SOURCE EXTRACT -
start

Tragically depressed and shattered by lack of self-esteem, Charlie is petrified by the thought of idle conversation. Through unexpected events, he ends up posing as a “foreigner,” a non-English speaker.
The owner of the fishing lodge is Betty Meeks. Weary from a lifetime of hardship, Betty is still enchanted by what is new and different. Sweet and nurturing, she thoughtfully cares for each of her guests. Shirley Patton is exquisite as Betty, who reveals herself on various occasions as surprisingly resourceful and energetic. Hankering for exposure to different cultures, she takes to Charlie. Considering him picturesque, she welcomes him in, and they develop what she calls “extra-circular communication.”
Much of the comedy surrounds how we relate to people of a different language and culture. The play is a witty commentary on the barriers of language and efficacy of learning.
How do we relate to someone who doesn’t speak our language? Do we assume they’re partially deaf and speak too loudly to them? When they look at us quizzically, do we explain things with way too many words? Are we condescending, as Catherine was at first to Charlie: “Do your people bend in the middle? Have a seat!” Or do you use the person as sounding board to reveal your innermost secrets, thinking that he won’t understand a word?
What do we do about idioms? To the question, “How do you like your eggs?” is the answer, “fried” or “fine?”
Catherine Simms, played by Beth Boulay, is a young heiress in a difficult circumstance who regards herself as one of those people who are “just a waste of food.” She is going crazy with no one to talk to. Boulay handles herself with sincerity and composure, definitely plausible as an ex-debutante.
Catherine’s brother, Ellard (Zag Wentworth), is sweet, adorable and slightly developmentally disabled. He is an innocent young man whom one can’t help but love. Ellard first engages Charlie with elaborate body language, then they begin “working on words.” As Ellard teaches Charlie the rudiments of English, he finds that “to teach is to learn,” and they mutually develop competence and confidence.
Catherine’s fiance, the Rev. David Marshal Lee, is perfectly played by Dan Hanvey. At first he seems to be the ideal match for Catherine, but bit by bit, slimy elements appear in his character. Motivated by power and greed, he is involved in a plot that shows he is heartless.
The Reverend’s sidekick, Owen, robustly played by Jeff Mercer, is a menacing, crusty redneck who likes dynamite (not just for fishing). Owen’s daily wear consists of a torn T-shirt encrusted with sweat, dirt and spittle. He is a misogynistic, uneducated, angry young man who could well belong to a domestic terror group. Upon meeting Charlie, his comment was, “The last time I saw a foreigner, he was wiggling at the end of my bayonet.”
Catherine warns Charlie, “You’re not 100 percent American white Christian, you’re liable to find yourself some fine morning flopping around in some Safeway dumpster, minus a few things.”
The dark and stormy night leads to a day for surprises. The play is a true tour de force for Rosales as Charlie, who evolves from a sad solitary figure to acquire some superhuman qualities: Through hilarious mime, chants and dance, he creates a stupendous spectacle, all wrapped within a sweet, sympathetic, relatable character.
The set, designed by Sunshine Klein, creates the perfect psychological interior for the proceedings: a dusty, ramshackle lobby where repair and improvements consist of plywood, decorative contact paper and duct tape.
Skillfully directed by Roy Von Rains, the play maintains high energy, with delightful chemistry between the well drawn characters. The ensemble cast valiantly skitters on the edge of absolute sincerity and extreme physical comedy to truly engage the audience.

end

EXERCISE 1 - According to the review, who designed the set?
EXERCISE 2 - Quote the review between "The dark and" and "sympathetic, relatable character.", inclusive.
EXERCISE 3 - Summarize the review in two sentences.

PROVIDED MATERIAL -
start

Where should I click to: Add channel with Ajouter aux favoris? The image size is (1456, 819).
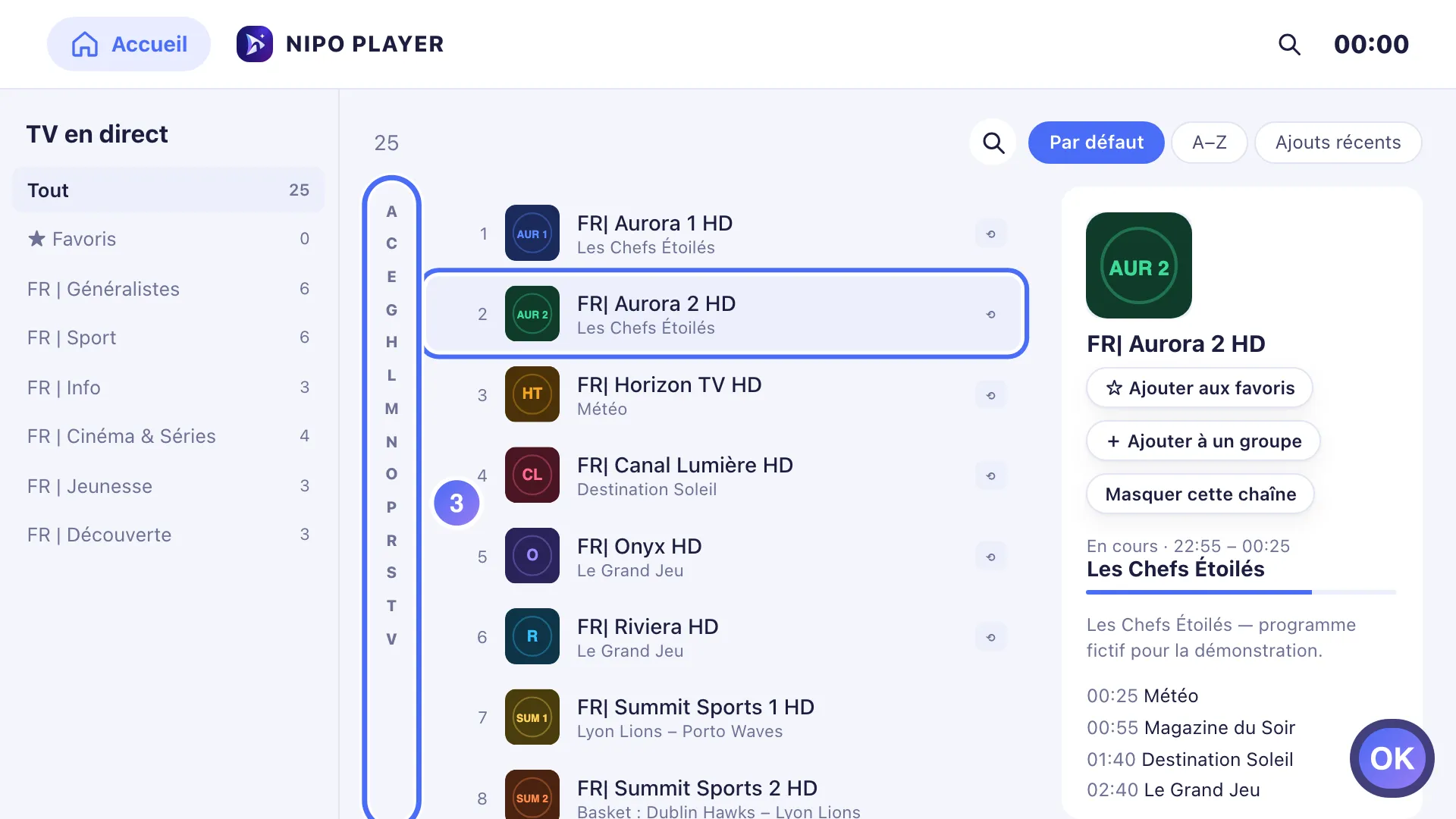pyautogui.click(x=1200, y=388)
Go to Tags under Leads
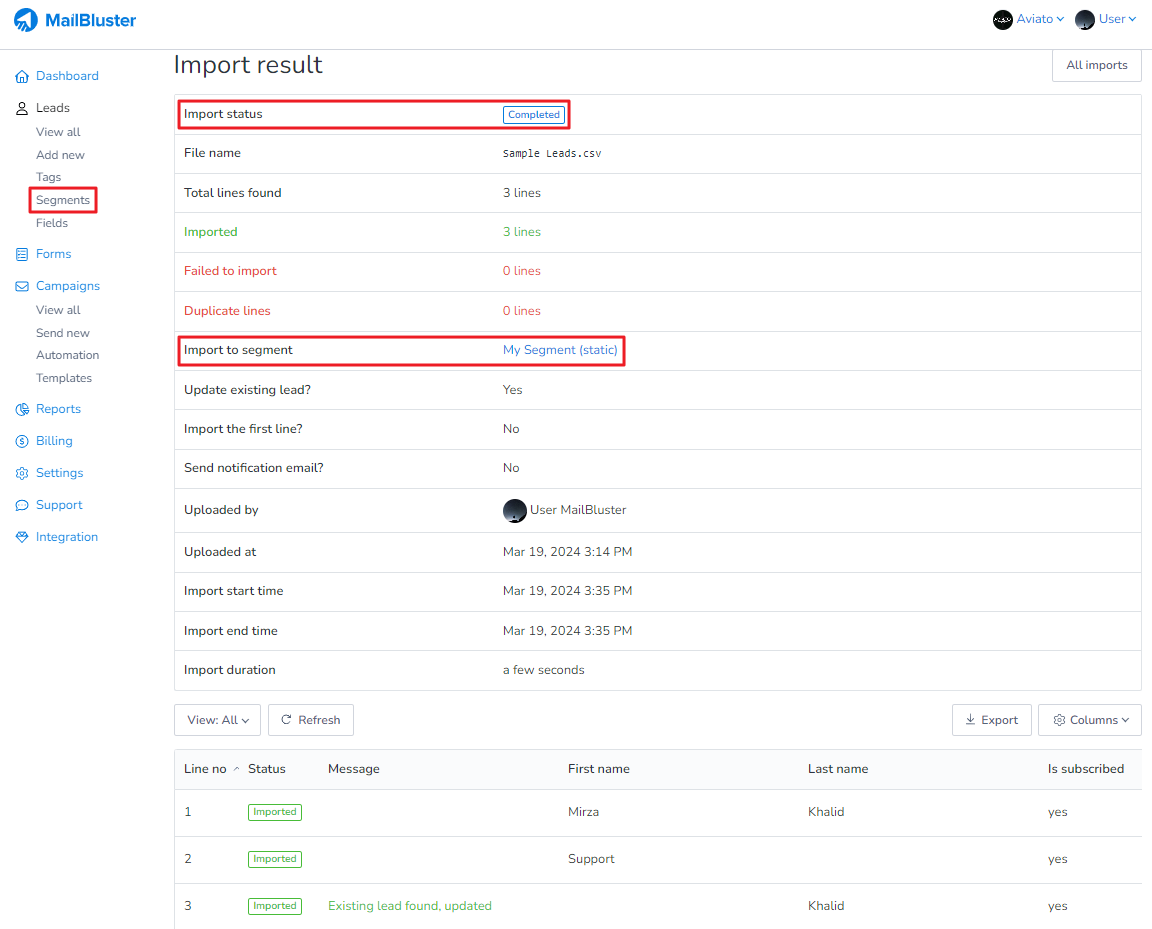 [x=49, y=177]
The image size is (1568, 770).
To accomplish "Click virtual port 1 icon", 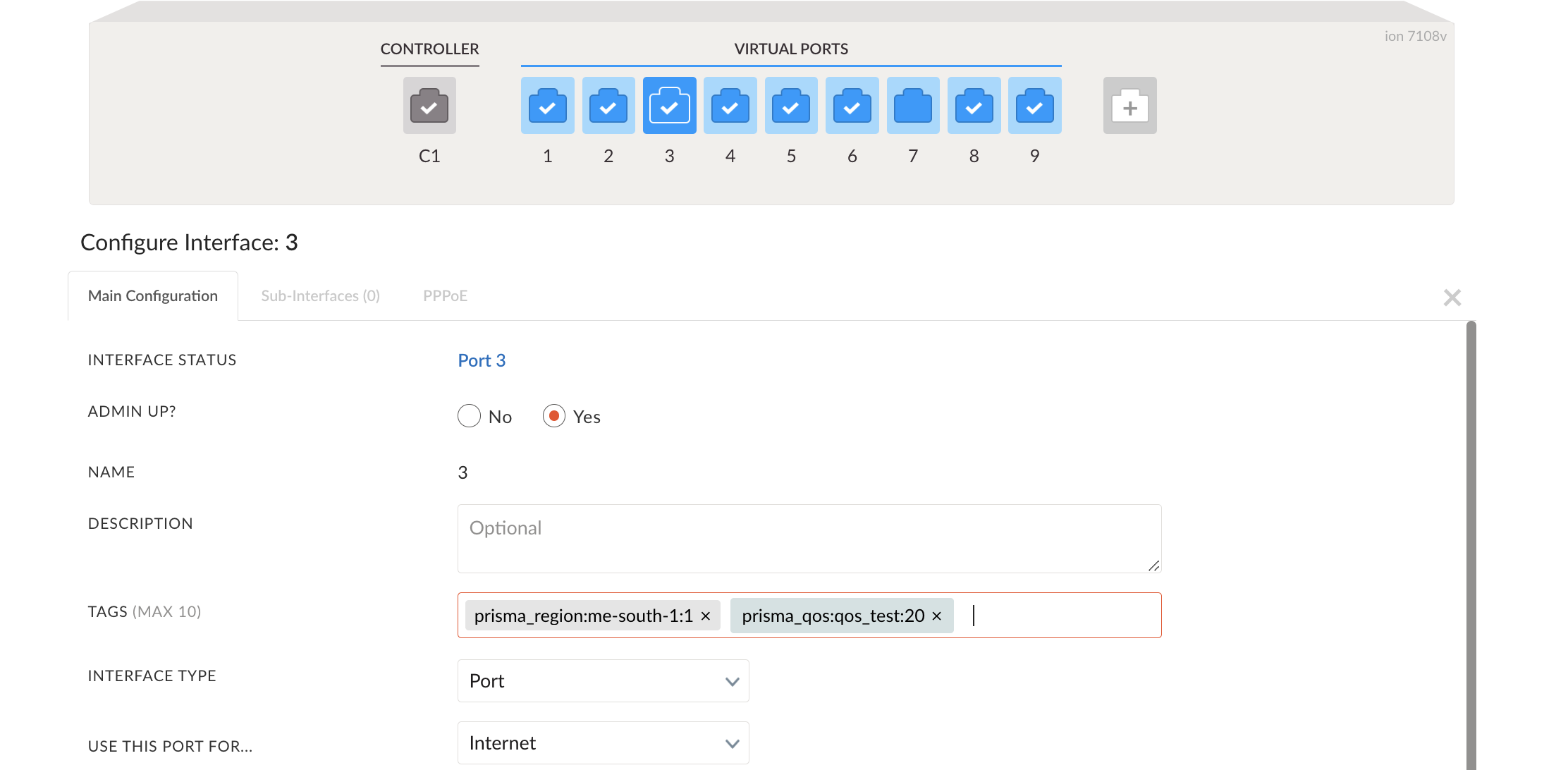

end
start

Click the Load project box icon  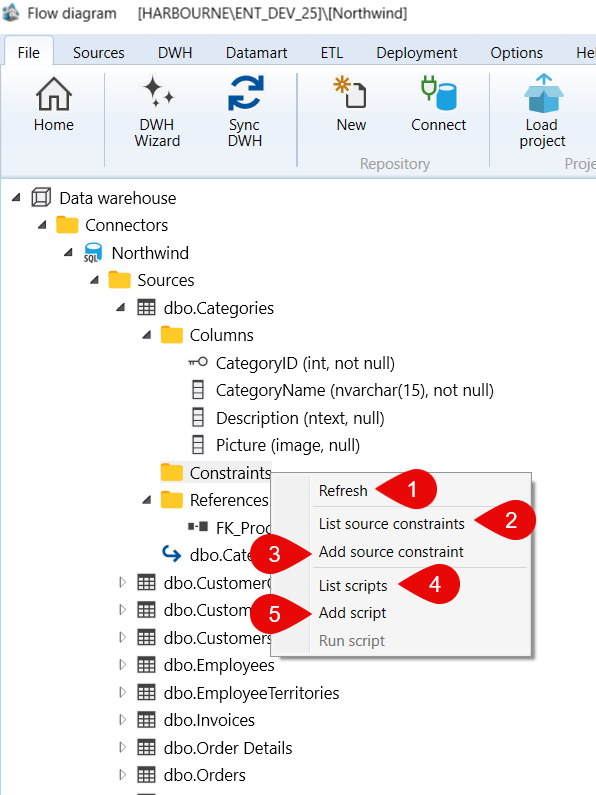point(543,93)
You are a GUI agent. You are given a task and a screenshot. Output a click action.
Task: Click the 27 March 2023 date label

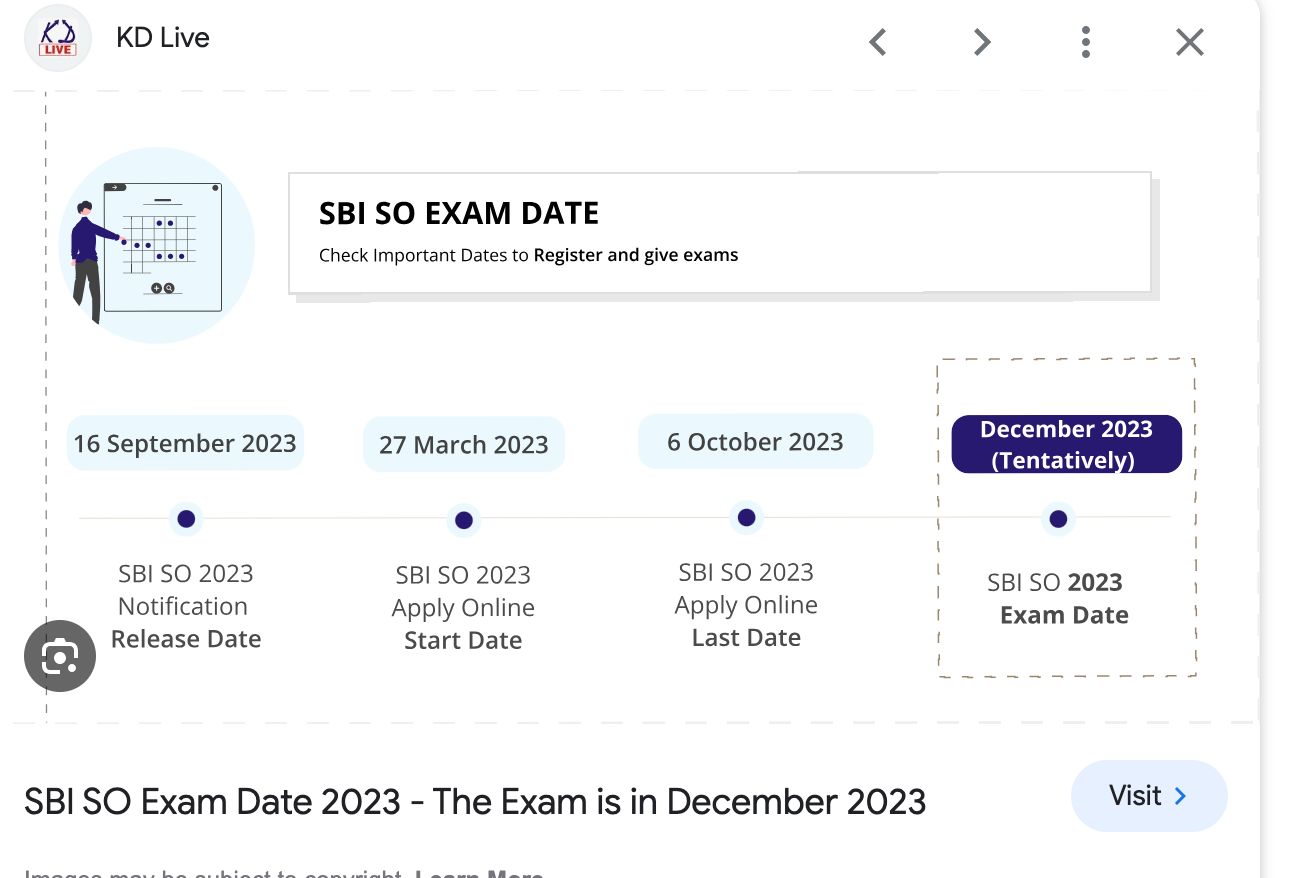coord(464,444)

end

CORRECT RESULT 1 - Sunshine Klein designed the set.

CORRECT RESULT 2 -
The dark and stormy night leads to a day for surprises. The play is a true tour de force for Rosales as Charlie, who evolves from a sad solitary figure to acquire some superhuman qualities: Through hilarious mime, chants and dance, he creates a stupendous spectacle, all wrapped within a sweet, sympathetic, relatable character.

CORRECT RESULT 3 - The review describes a comedy in which Charlie, a depressed man terrified of idle conversation, poses as a non-English-speaking foreigner at a fishing lodge owned by Betty Meeks, and it calls the play a witty commentary on the barriers of language and how we relate to people of a different culture. It praises the cast, especially Rosales as Charlie, along with Sunshine Klein's ramshackle lobby set and Roy Von Rains's high-energy direction.